Title: SEAP: Training-free Sparse Expert Activation Pruning Unlock the Brainpower of Large Language Models

Authors: Xun Liang, Hanyu Wang, Huayi Lai, Simin Niu, Shichao Song, Jiawei Yang, Jihao Zhao, Feiyu Xiong, Bo Tang, Zhiyu Li
Subjects: cs.CL
Abstract URL: https://arxiv.org/abs/2503.07605
Pdf URL: https://arxiv.org/pdf/2503.07605
Copy Paste: [[2503.07605]] SEAP: Training-free Sparse Expert Activation Pruning Unlock the Brainpower of Large Language Models(https://arxiv.org/abs/2503.07605)
Keywords: language model, llm
Abstract: Large Language Models have achieved remarkable success across various natural language processing tasks, yet their high computational cost during inference remains a major bottleneck. This paper introduces Sparse Expert Activation Pruning (SEAP), a training-free pruning method that selectively retains task-relevant parameters to reduce inference overhead. Inspired by the clustering patterns of hidden states and activations in LLMs, SEAP identifies task-specific expert activation patterns and prunes the model while preserving task performance and enhancing computational efficiency. Experimental results demonstrate that SEAP significantly reduces computational overhead while maintaining competitive accuracy. Notably, at 50% pruning, SEAP surpasses both WandA and FLAP by over 20%, and at 20% pruning, it incurs only a 2.2% performance drop compared to the dense model. These findings highlight SEAP's scalability and effectiveness, making it a promising approach for optimizing large-scale LLMs.

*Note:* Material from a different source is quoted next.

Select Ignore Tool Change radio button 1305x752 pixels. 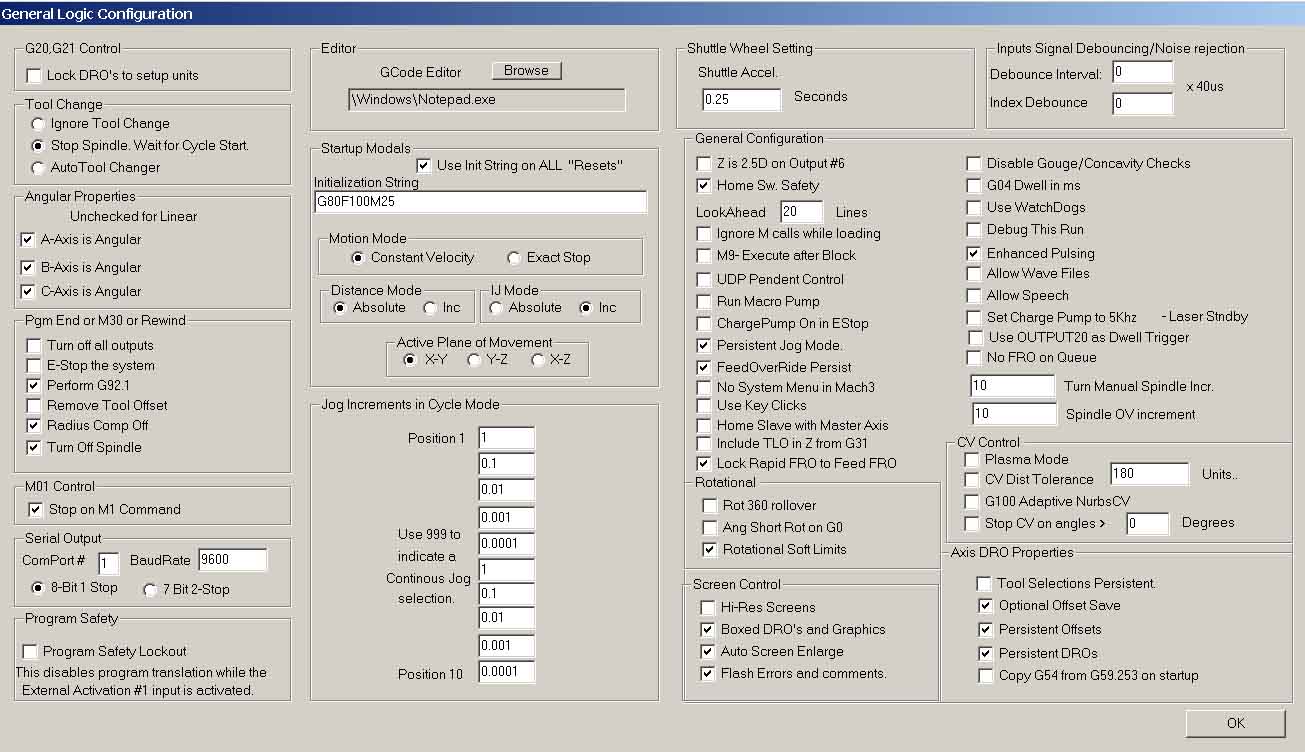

摘要：大型语言模型在各种自然语言处理任务中取得了巨大的成功，但推断期间的高计算成本仍然是主要的瓶颈。本文介绍了稀疏的专家激活修剪（SEAP），这是一种无训练的修剪方法，有选择地保留与任务相关的参数以减少推理开销。 SEAP受到隐藏状态和激活的聚类模式的启发，SEAP确定了特定于任务的专家激活模式并修剪模型，同时保留任务性能并提高计算效率。实验结果表明，SEAP显着降低了计算开销，同时保持竞争精度。值得注意的是，在修剪50％的情况下，SEAP超过20％以上的Wanda和plap，与密集模型相比，它的性能下降仅为2.2％。这些发现突出了SEAP的可伸缩性和有效性，使其成为优化大型LLM的有前途的方法。